Bwogger Liz Naiden heads down to the MoMA to inform you, eager Art Hum disciple, which new exhibitions to wait in line for and which to skip.
A trip to the MoMA is the perfect substitute for counting down the milliseconds until vacation or panicking out impending finals doom. The powerful and pervasive anti-neoclassical mood of the place sure put Bwog in a good mood, at least. The museum has much to offer these days. Bwog’s first stop was its new special limited access exhibit, Van Gogh and the Colors of the Night. to get a coveted backstage pass one must obtain a “timed ticket” which will tell you exactly what time you are allowed to enter the gallery. The wait is well worth it: Van Gogh’s obsession with nighttime and twilight is well documented in letters and literature that influenced his paintings. Anyone who expected just twenty versions of Starry Night is in for a big surprise – the paintings and exhibitions aren’t just experiments on the sky and light. Many paintings and sketches depict people doing things past sunset, like sitting at a café, going to a show, walking a dark street, or working a field at twilight. Ah, Bwog has not seen a wheat field in many moons.
Among the other exhibitions that don’t get such special treatment as Van Gogh’s many wheatfields and peasant scenes is New Photography of 2008 featuring Josephine Meckseper and Mikhail Subotzky. Though Meckseper’s style is nothing new or particularly fascinating – feminist fascination with women in lingerie, popular culture, materialism and advertising, and mixed media in the oh-so-symbolic storefront windowesque display case – Subotzky is another story entirely. His work is jarring and jarringly realistic, unstaged and all done in existing light. Sometimes it is the image of a brutal beating, drug use, or an act of prostitution in progress that hit hardest, sometimes just the sharp, honest image of life in a poor town in South Africa.

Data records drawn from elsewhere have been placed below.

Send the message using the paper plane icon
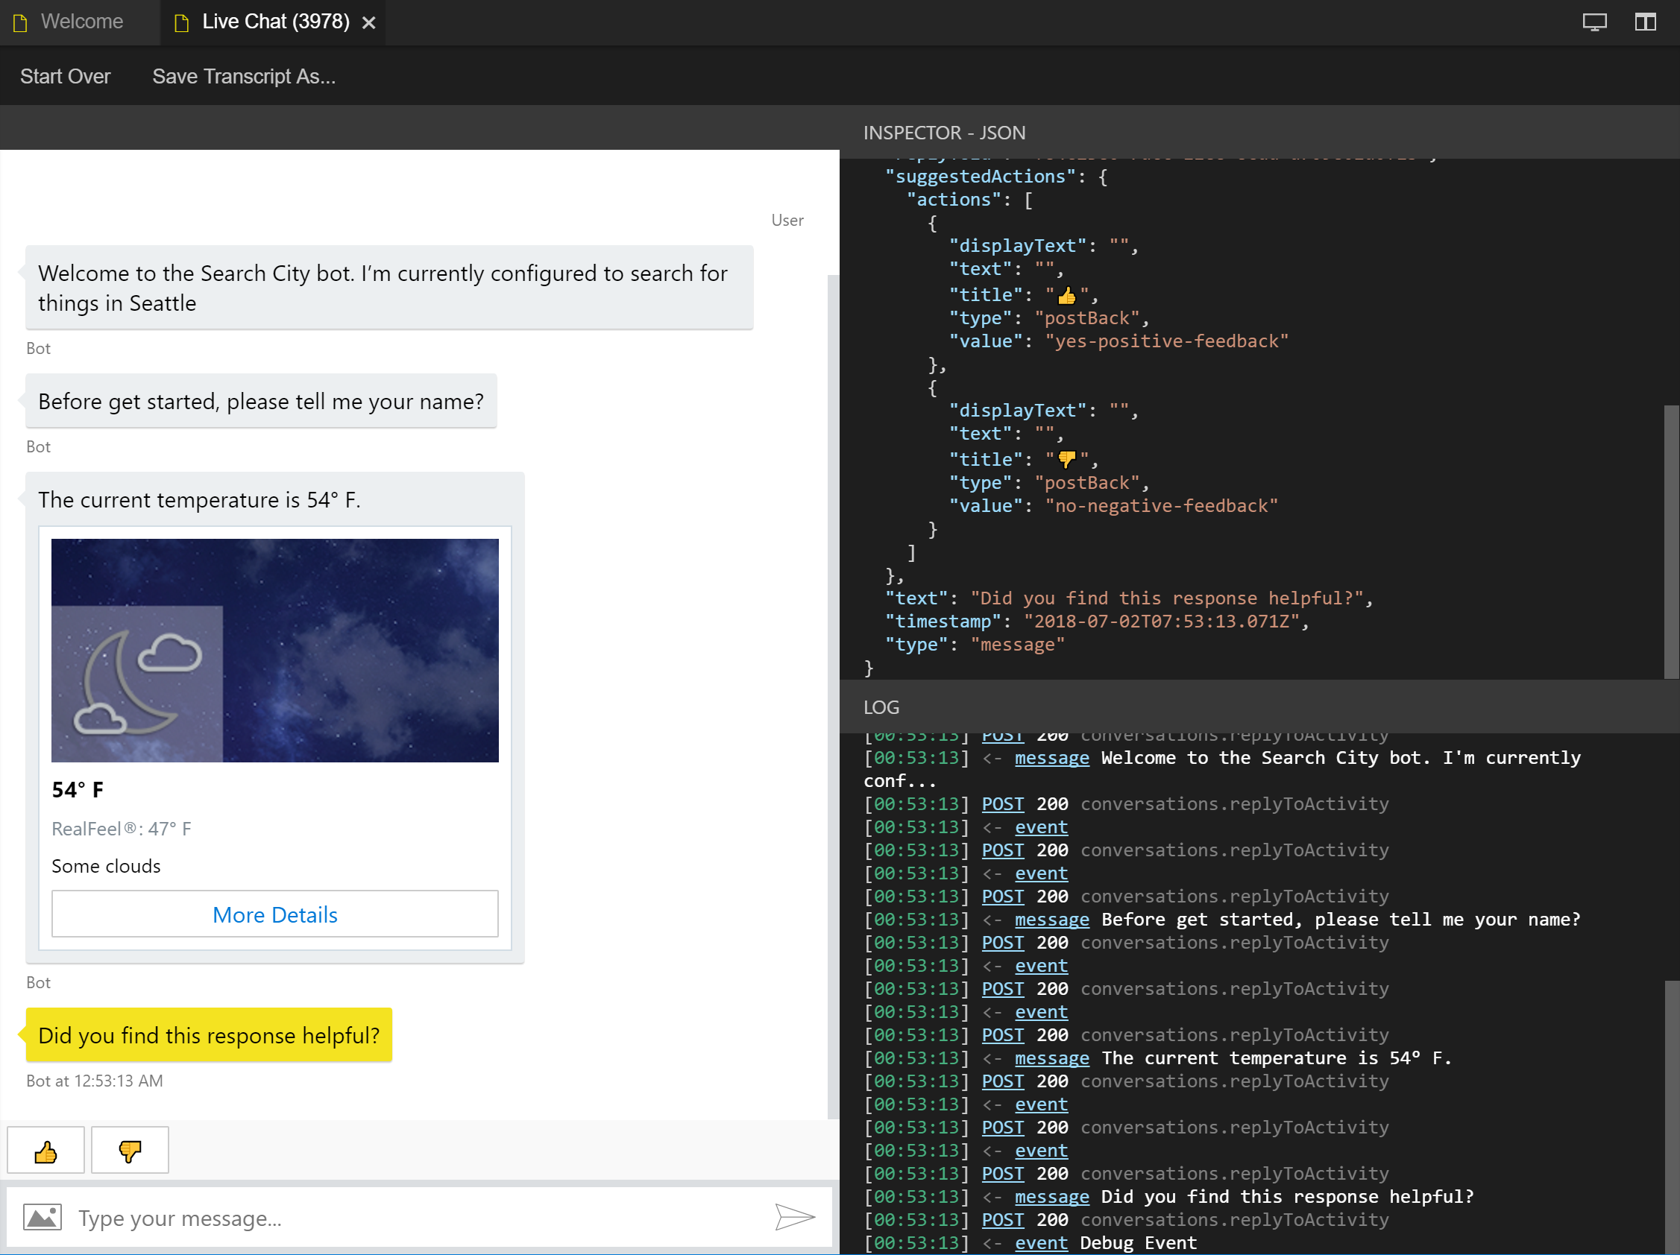The width and height of the screenshot is (1680, 1255). [794, 1218]
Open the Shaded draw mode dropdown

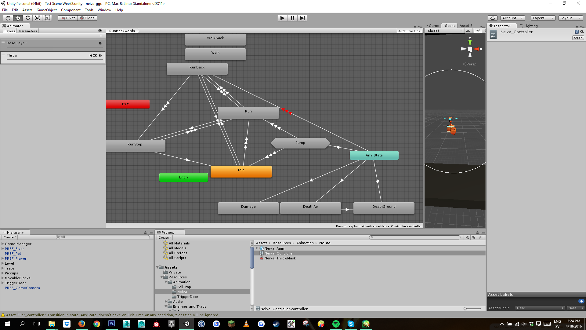pyautogui.click(x=443, y=31)
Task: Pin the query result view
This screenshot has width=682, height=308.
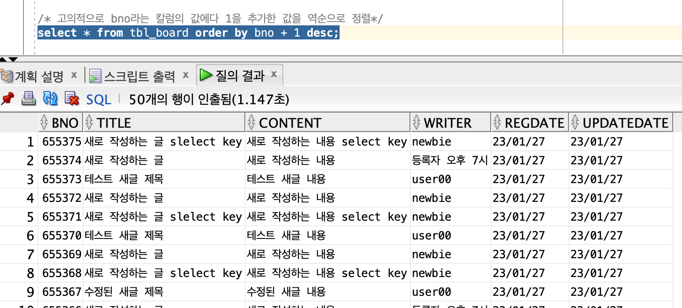Action: (8, 99)
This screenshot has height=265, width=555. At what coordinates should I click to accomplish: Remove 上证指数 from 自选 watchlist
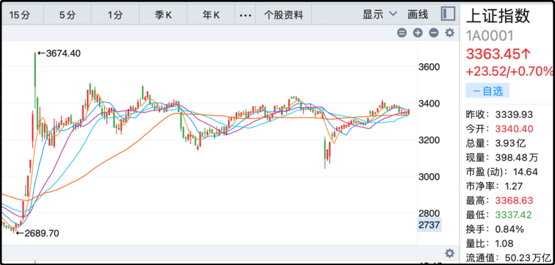click(x=487, y=91)
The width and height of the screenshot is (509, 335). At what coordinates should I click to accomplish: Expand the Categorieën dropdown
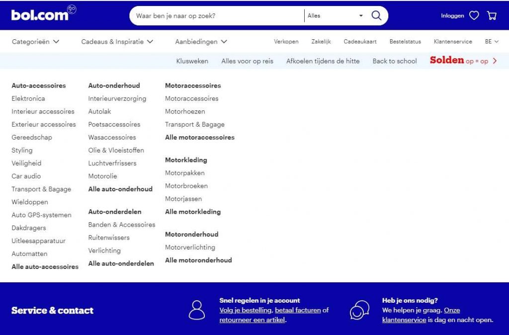[35, 42]
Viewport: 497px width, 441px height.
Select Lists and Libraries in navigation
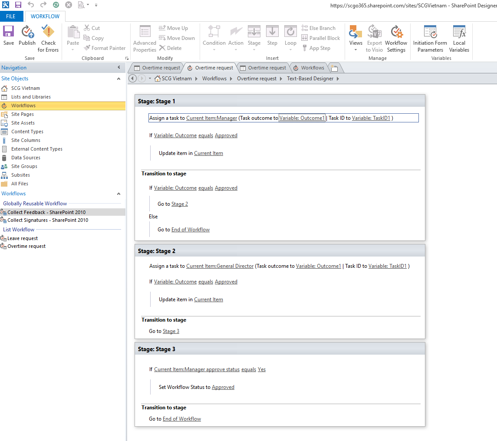point(31,97)
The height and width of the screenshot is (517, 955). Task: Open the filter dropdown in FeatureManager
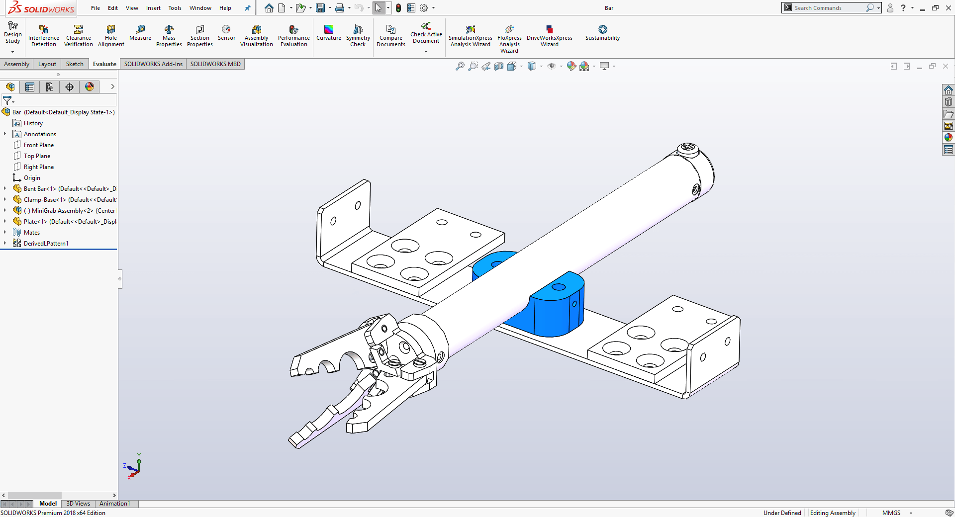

On a lighter note, in the same gallery is the exhibit The Printed Picture, which examines different forms of printing up close with digital enlargements — who knew that inkjet printing upclose looks a lot like pop art? Then there’s Pour Your Body Out, an installation that provides a huge perfectly circular couch and floor to sit on to view film projected onto three walls of the gigantic room. The music, if that’s the word, provides a supernatural feel, while you watch tulips being eaten by a child, dirt being scraped, and then suddenly feet in a pond filmed from underwater, and purple strawberries floating, and primordial goo, and a naked woman madly chasing a revealing camera angle, and a warthog eating an apple.

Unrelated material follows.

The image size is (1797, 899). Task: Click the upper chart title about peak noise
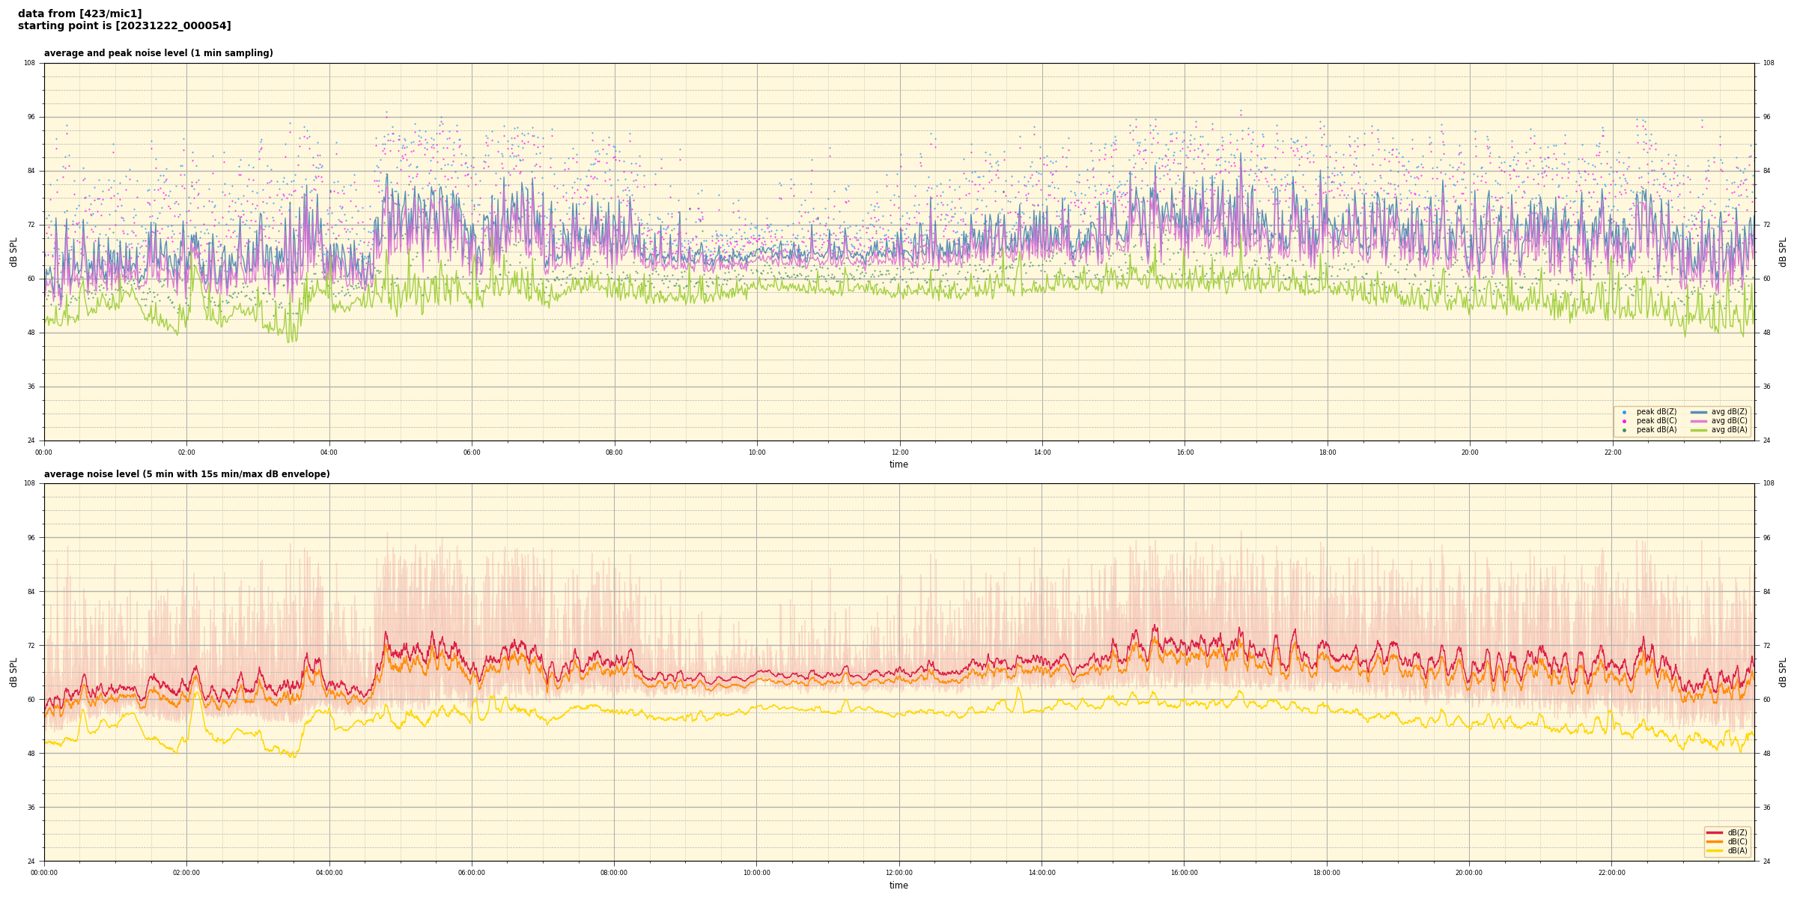coord(158,53)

By the time you reach the sixth floor and the Joan Miro exhibit, everyone’s nerves are fried. Many tourists fight for a seat on the one cushioned bench outside the dramatically fluorescent introductory wall explaining Miro’s decade of rebelliousness and “resistance to a unified style.” The crowds move quite quickly through Miro’s characteristically cartoony squiggly squigs and 3D wire-paired-with-lima-bean-shape pieces, hoping not to realize that no matter how you do it, rebelling against existing art is nothing new.
3 Comments
@horrified whaaatt are you talking about. the miro exhibit was absolutely amazing and definitely deserved a real write-up. and people did NOT move quickly through it when i was there you are perhaps projecting
@ForArtHistoryMajors the Joseph Beuys one-room show is actually a big deal. MoMA just purchased a bunch of pretty important work by him.
Also important: the contemporary show show for once manages not to fall flat on its face. Solid pieces by Hammons, Conrad, On Kawara, among others.
@you spelled Joan Miro’s name horribly wrong.